Saat itu aku masih duduk sigap dengan kedua tangan mengepal karna tetesan air dari awan kelam. Kita tau, itu menyebabkan rasa yang semua orang ingin kehangatan seketika. Aku masih menunggu. Dalam detikan waktu yang berlalu menuju tujuan cepat. Bertentangan dengan jatuhnya hujan yang tak bisa lagi berteman dengan hitungan waktu di jam tanganku.

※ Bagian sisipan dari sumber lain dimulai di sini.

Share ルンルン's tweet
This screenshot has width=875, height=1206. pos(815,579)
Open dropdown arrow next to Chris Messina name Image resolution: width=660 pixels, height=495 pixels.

Disampingku, gelas putih yang tak terlihat jelas karna warna coklat kekuningan dominan memenuhinya. Kuseruput dengan sedotan merah yang memang bisa dihabiskan satu tegukan.
Sssttt...
Itu kau. Dengan pakaian pekat yang sebenarnya berwarna ringan saat air itu tak membasahimu. Berlari kecil dari kendaraan yang kau parkirkan tepat di belakang kursiku. Seperti biasa, hidung mancung khas yang selalu kunantikan itu datang. Lengkungan garis di pipimu, lalu lesung pipit yang selalu buat rindu.
"Hi..." katamu.
Dengan singkat kau duduk menjajari kursiku.
"Telah menunggu lama?" tanyanya.
"Tidak", jawabku cepat.
Berapa lama menunggu tak penting bagiku jika itu berujung hadirmu. Bahagia. Apalagi saat air deras turun bertambah cepat saat kau dihadapanku tepat. Aku tak menyangka karna tawamu saat kau bilang, "kenapa tak lagi hangat?".
"Maaf aku salah berkata pada pelayan meja."
"Hm tak apa. Aku masih bisa meminumnya."
Terima kasih hujan, telah menahannya disini dengan suaramu yang bikin candu.